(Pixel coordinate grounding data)
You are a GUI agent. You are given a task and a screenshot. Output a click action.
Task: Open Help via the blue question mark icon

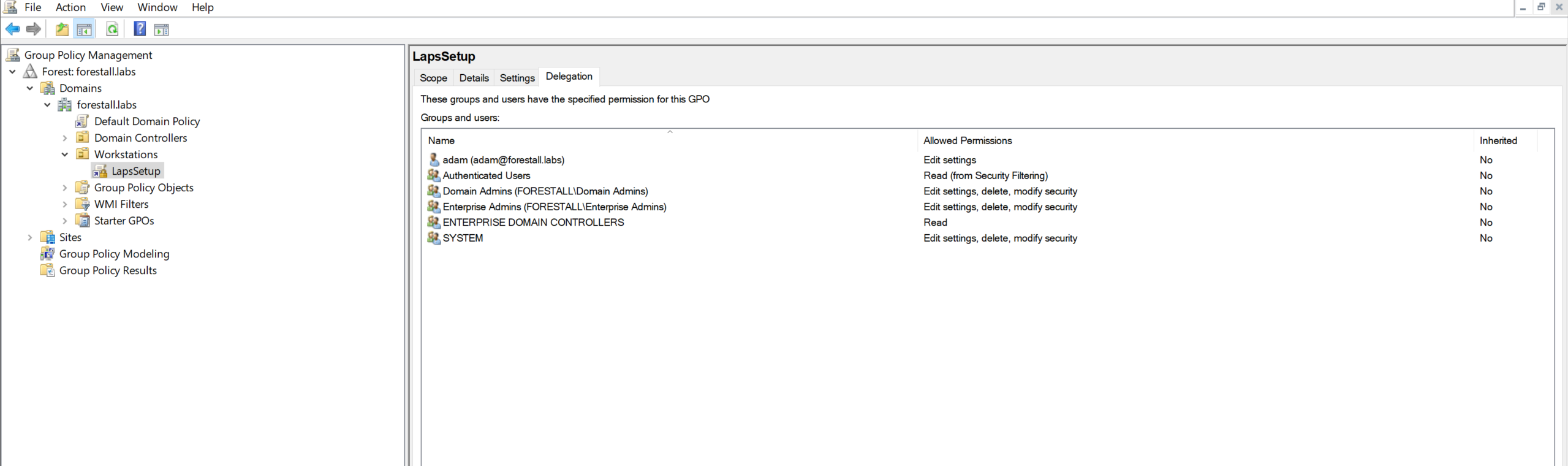tap(140, 29)

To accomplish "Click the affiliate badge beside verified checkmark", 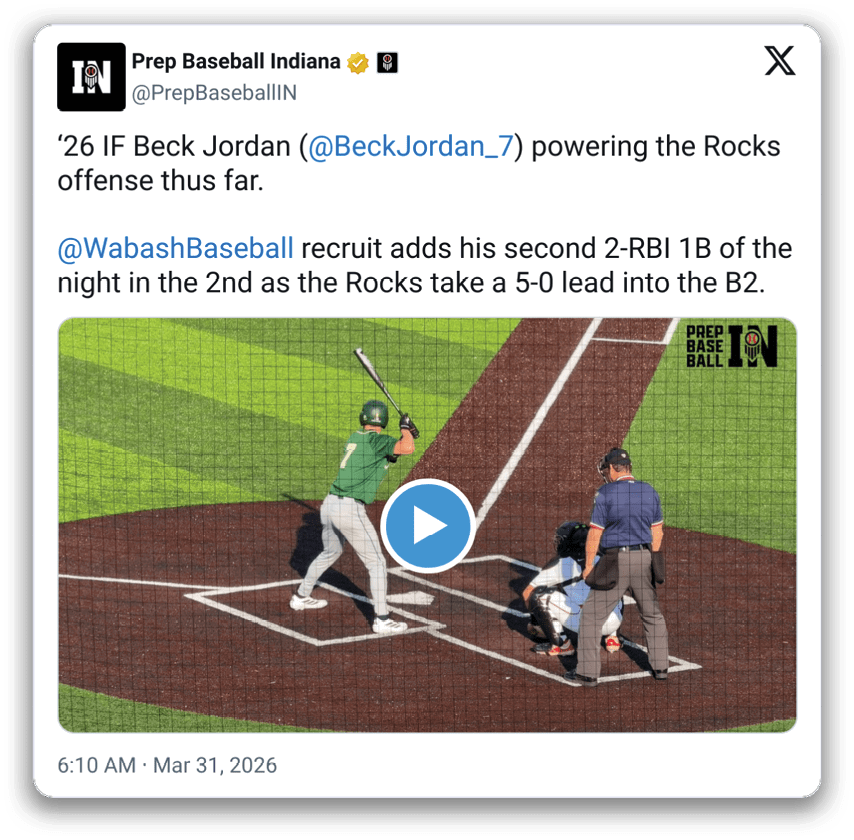I will (x=387, y=63).
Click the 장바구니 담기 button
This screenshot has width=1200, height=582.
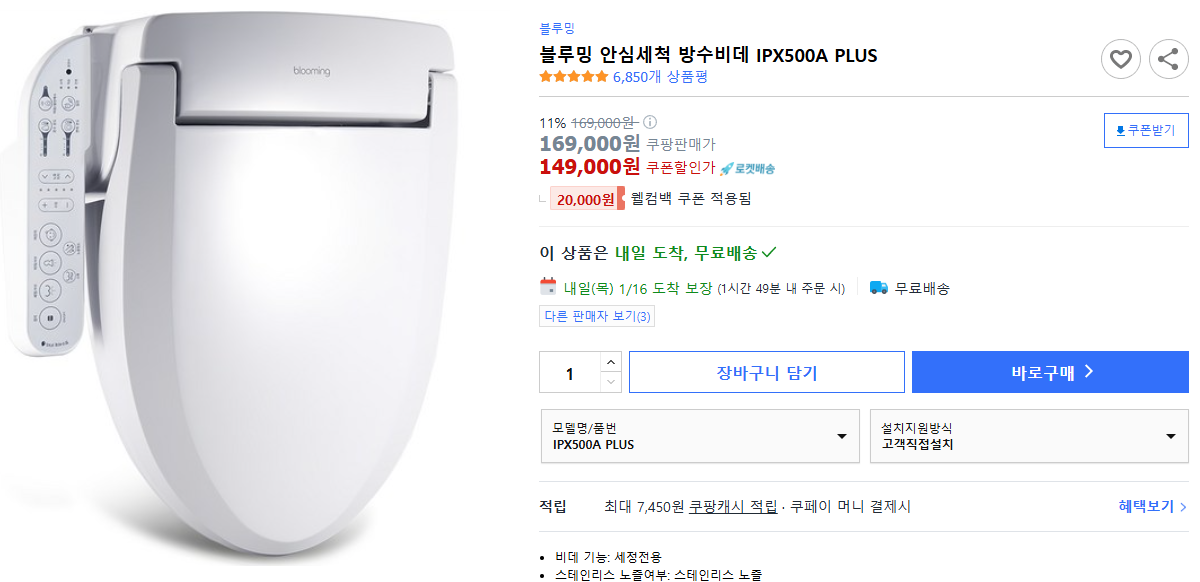coord(766,372)
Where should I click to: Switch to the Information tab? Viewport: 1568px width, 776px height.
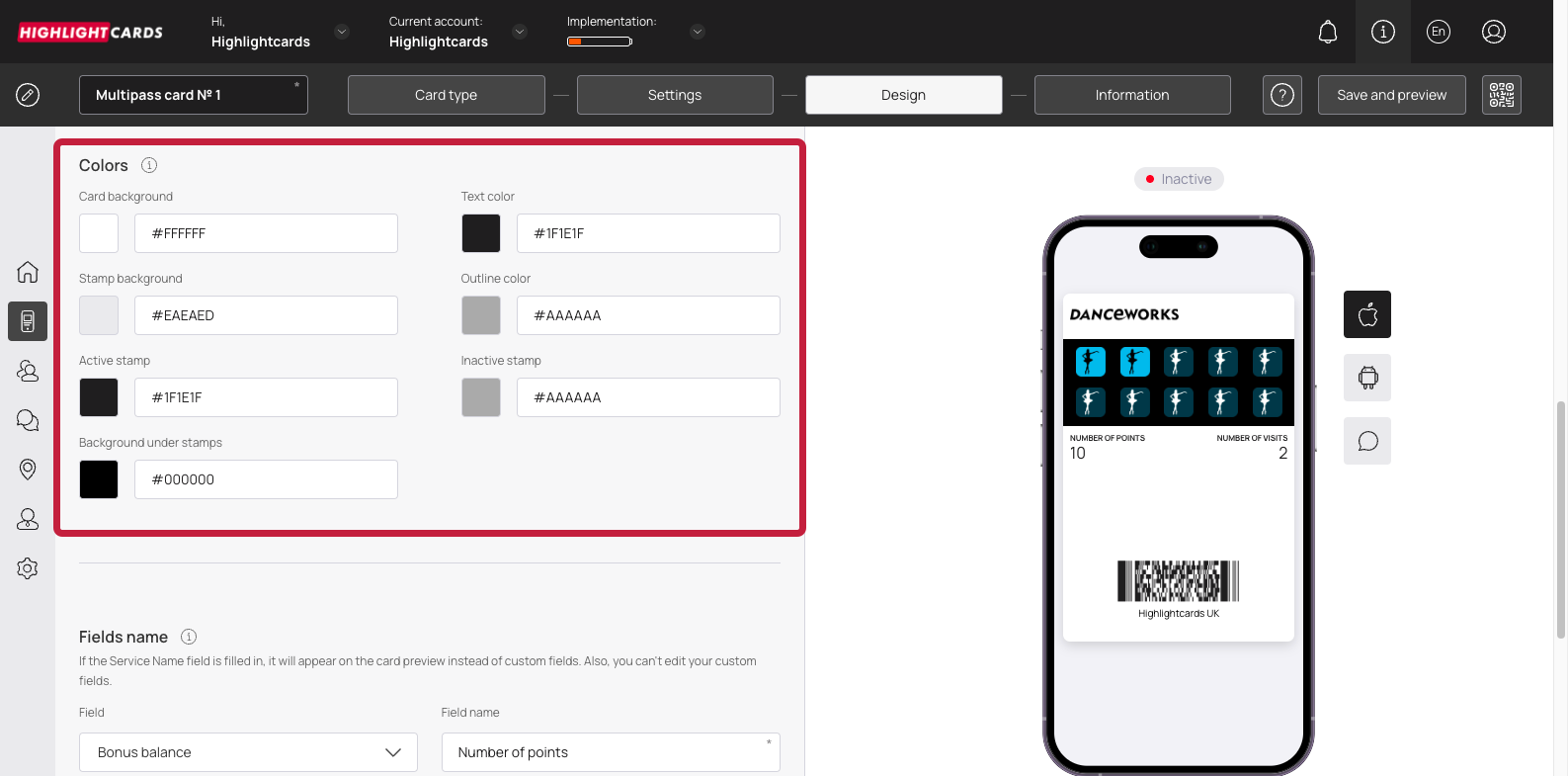(x=1131, y=95)
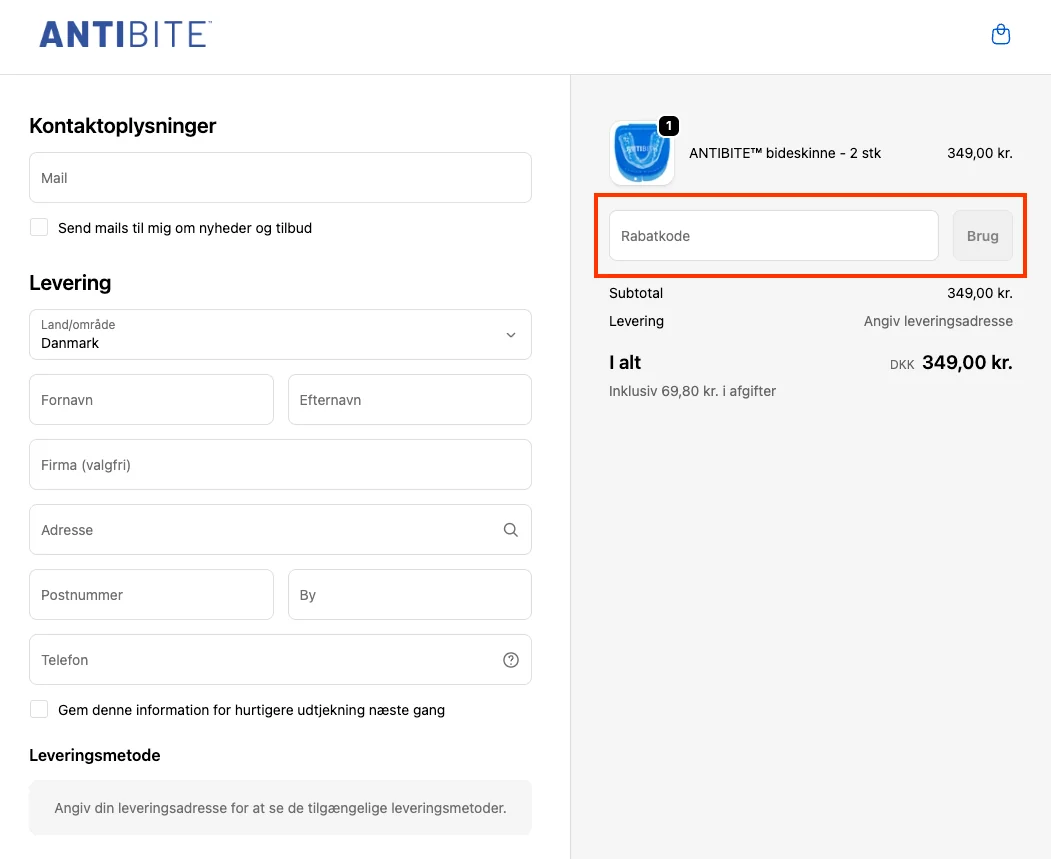The height and width of the screenshot is (859, 1051).
Task: Select the Efternavn field
Action: pyautogui.click(x=409, y=399)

* WHAT YOU HAVE TO DO
Restate word for word, and only, the lines from the line that contains "Where should I" through the end of the data, both included; pictures are not part of the copy.

* RESPONSE TO THE EXERCISE
Where should I click to: Switch to the Information tab? Viewport: 1568px width, 776px height.
(x=1131, y=95)
The height and width of the screenshot is (859, 1051).
Task: Select the Efternavn field
Action: pyautogui.click(x=409, y=399)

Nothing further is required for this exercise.